Local Authorities in a Takhmao City Neighborhood Express Concern re: COVID-19 Community Spread

FILE: A medical official (C) wears a protective suit, amid concerns over the spread of the COVID-19 coronavirus, as he checks the vital signs of a migrant worker at a school in Phnom Penh on April 20, 2020. (Photo: AFP)
  • Phoung Vantha
  • August 10, 2020 12:21 PM

While the Kandal Provincial Health Department rejects the possibility of community spread



PHNOM PENH—A local official in Kandal Province has informed the provincial authorities that a Cambodian woman who has been in contact with a great number of people in his sangkat—equivalent to commune in cities—tested positive for the Coronavirus Disease 2019 (COVID-19) on Aug. 9 after undergoing five tests.



"People are concerned because the patient has had close contact with a lot of people," wrote Oum Leng, chief of the Sangkat Setbou in Takhmao City, on Aug. 10, asking the provincial authorities to take some measures to reassure the population in his sangkat.



On Aug. 9, the Ministry of Health said that the 27-year-old woman, who is a member of Cambodia’s United Nations (UN) Peacekeeping Forces and had returned from a UN mission in Mali on July 10, had gone through five COVID-19 tests in the process of returning to the country. She had also gone through the mandatory quarantine before being allowed to go home in late July.
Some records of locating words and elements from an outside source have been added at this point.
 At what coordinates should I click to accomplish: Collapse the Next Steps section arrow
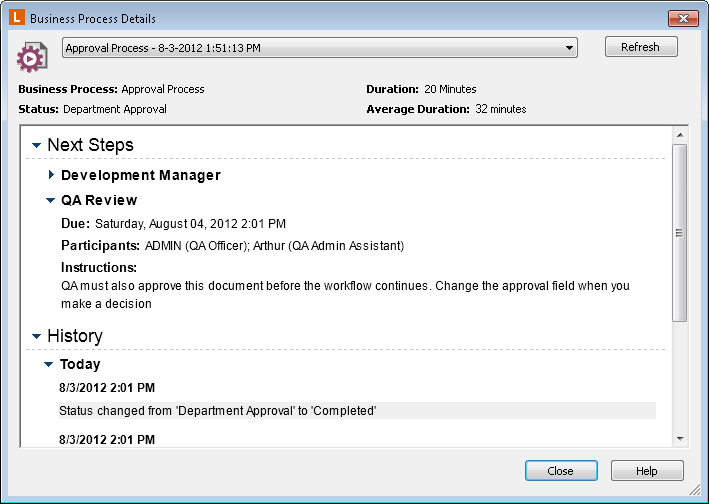point(37,146)
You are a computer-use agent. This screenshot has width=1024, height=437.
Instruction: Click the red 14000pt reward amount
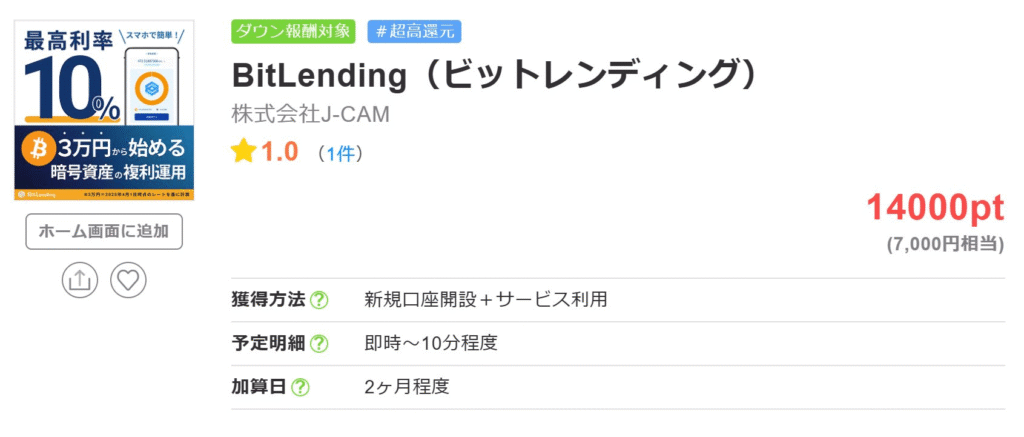(934, 207)
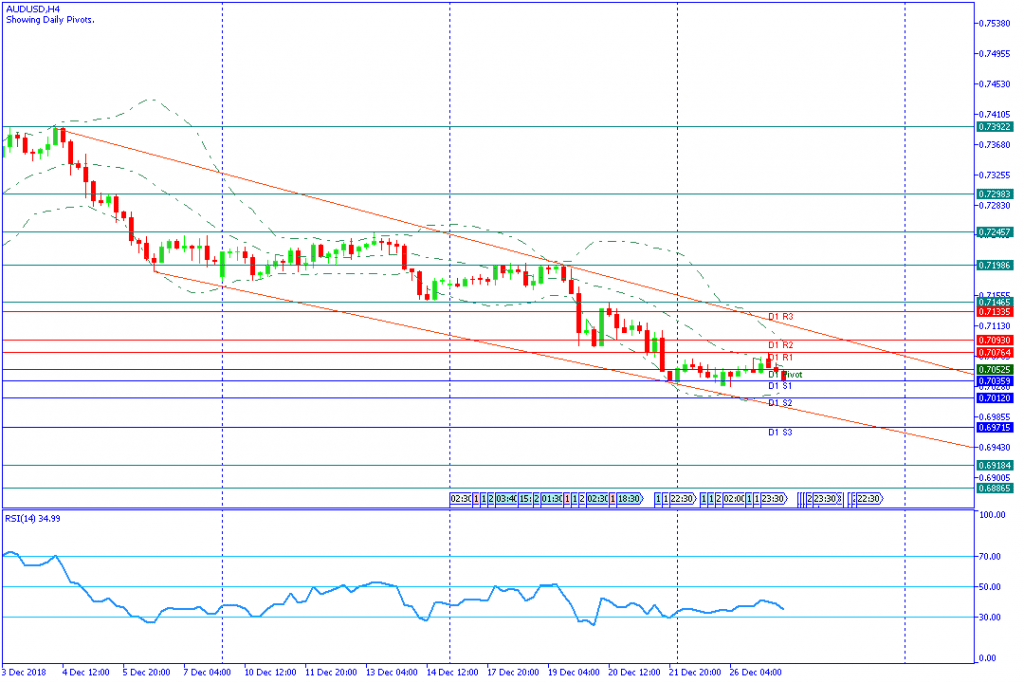
Task: Select the 03:40 news event marker
Action: [506, 498]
When she arrived home, Leng wrote in his message to the Kandal provincial authorities, the Cambodian woman prepared and distributed food to the monks and elderly people, and was in contact with several children. 



Feeling unwell shortly after, she first went to a medical clinic near her home where she got an injection and was prescribed medicine, Leng said.



Still unwell, she went to the Chey Chom Neas Hospital in Takhmao City to be tested for COVID-19, he said. The result was positive. She returned to the same hospital for another test two days later and, this time, tested negative.



Still, the Ministry of Health reported on Aug. 10 that she was considered to have tested positive for COVID-19.



According to the Sangkat Setbou authorities, 10 members of her family have tested negative for the coronavirus on Aug. 10.



All this has created uncertainty, Leng said during a phone interview on Aug. 10. “If we do not pay attention to the people in the area, we are afraid [there might be] infection,” he said, adding that people in Sangkat Setbou were concerned about the possibility of a COVID-19 community outbreak.



In response to his appeal for help, the Kandal Province Department of Health on Aug. 10 issued a statement rejecting some facts outlined in Leng’s letter, saying that his report to the effect that the woman who tested both positive and negative for COVID-19 had prepared and distributed food to monks and elderly people and had been in contact with children was baseless.



"After the above-mentioned patient received a positive result for COVID-19, [Kandal Province] health officials team conducted a sample test for COVID-19 on nine family members who are living in the same house as the patient on Aug. 9,” the health department statement read. “[T]he test results from the Institut Pasteur confirm that all nine were negative for COVID-19. They were placed in quarantine for 14 days at the Takhmao center for further monitoring and treatment.”



The Kandal Province health officials will continue to work with the authorities, patients and their families to investigate further indirect exposure to COVID-19, the statement read.



Heath Ministry spokeswoman Or Vandin could not reach for comments at press time on Aug. 10.